04 giugno 2022, ore 10:00
Dalle 7 alle 23 di domenica occorre votare “sì” se si vuole cambiare la legge attuale, oppure votare “no” se si vuole mantenere l’assetto corrente. Per essere valido, ogni quesito dovrà raggiungere il quorum, ovvero la maggioranza degli aventi diritto
Il referendum che si svolgerà tra pochi giorni concerne uno dei nodi centrali del sistema democratico: la giustizia. Si voterà domenica 12 giugno, dalle 7 alle 23. Gli italiani sono chiamati a esprimersi su cinque diversi quesiti referendari, che chiedono di abrogare altrettante leggi. Occorre votare “sì” se si vuole cambiare la legge attuale, oppure votare “no” se si vuole mantenere l’assetto corrente. Per essere valido, ogni quesito dovrà raggiungere il quorum, cioè la maggioranza degli aventi diritto in Italia.
L’incandidabilità
Nel nostro Paese chi è condannato in via definitiva per alcuni gravi reati penali non può candidarsi alle elezioni, né assumere cariche pubbliche e, se è già stato eletto, decade. Coloro che sono eletti in un ente locale, come i sindaci, sono invece automaticamente sospesi dopo la sentenza di primo grado (quindi non in via definitiva, visto che nel nostro ordinamento sono assicurati tre gradi di giudizio). Se vince il “sì”, sia l’incandidabilità per i condannati in via definitiva, sia la sospensione per gli eletti in enti locali, non saranno più automatiche ma saranno decise da un giudice caso per caso.
Le misure cautelari
Le misure cautelari sono provvedimenti – varati da un giudice – che limitano la libertà di una persona sotto indagine (quindi non ancora condannata). Alcuni esempi sono la custodia cautelare in carcere, gli arresti domiciliari o il divieto di espatrio. Oggi la misura cautelare può essere applicata solo in tre casi: se c'è il rischio che si alteri le prove, o se c’è il pericolo che la persona fugga, oppure che continui a ripetere il reato. Se vince il “sì”, viene cancellata la ripetizione del reato dalle motivazioni per disporre misure cautelari. Restano il pericolo di fuga e di alterazione delle prove.
Le carriere
Nel corso della loro vita professionale i magistrati italiani possono passare più volte dal ruolo di pubblici ministeri (cioè coloro che si occupano delle indagini insieme alle forze dell’ordine e svolgono la parte dell’accusa) al ruolo di giudici (cioè coloro che emettono le sentenze sulla base delle prove raccolte e del contradditorio tra l’accusa e la difesa).
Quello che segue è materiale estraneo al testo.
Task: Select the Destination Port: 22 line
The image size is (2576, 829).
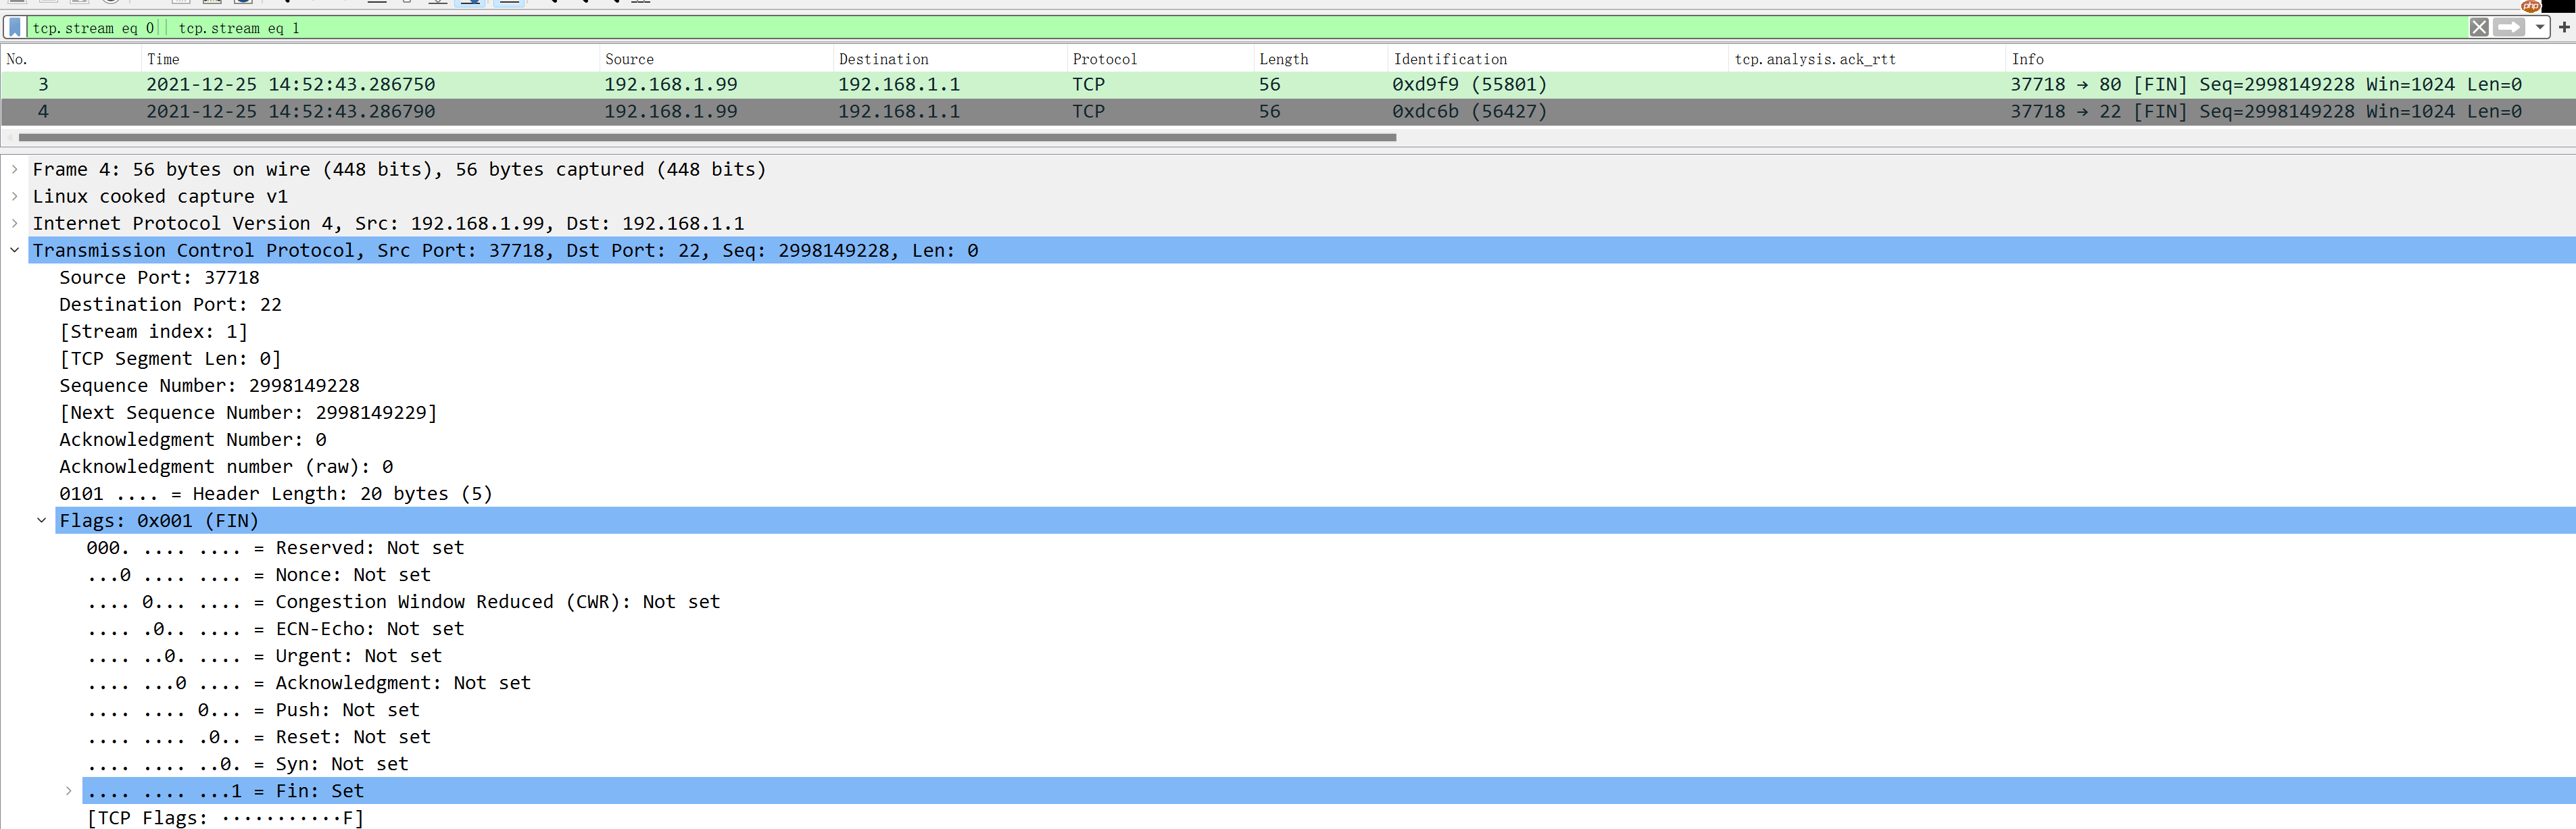Action: 170,305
Se vince il “sì” i magistrati dovranno scegliere, all’inizio della loro carriera, se svolgere il ruolo di giudici oppure di pubblici ministeri, per poi mantenere quel ruolo per tutta la vita.
Il Csm
Il Consiglio superiore della magistratura è l'organo di autogoverno della magistratura, con l’obbiettivo dell’indipendenza rispetto agli altri poteri dello Stato. È composto da 24 membri, eletti per un terzo dal Parlamento e per due terzi dai magistrati. Oggi, per candidarsi, è necessario presentare almeno 25 firme di altri magistrati a proprio sostegno. Queste firme, oggi, sono spesso fornite col supporto delle varie correnti politiche interne alla magistratura. Se vince il “sì” non sarà più necessario l’obbligo di trovare queste firme, ma basterà presentare la propria candidatura.
La valutazione
I magistrati vengono valutati ogni quattro anni sulla base di pareri motivati, ma non vincolanti, dagli organi che compongono il Consiglio superiore della magistratura e il Consiglio direttivo della Corte di Cassazione. In questi organi, insieme ai magistrati, ci sono anche avvocati e professori universitari di diritto, ma soltanto i magistrati possono votare nelle valutazioni professionali degli altri magistrati. Se vince il “sì” pure avvocati e professori universitari avrebbero il diritto di votare sull’operato dei magistrati.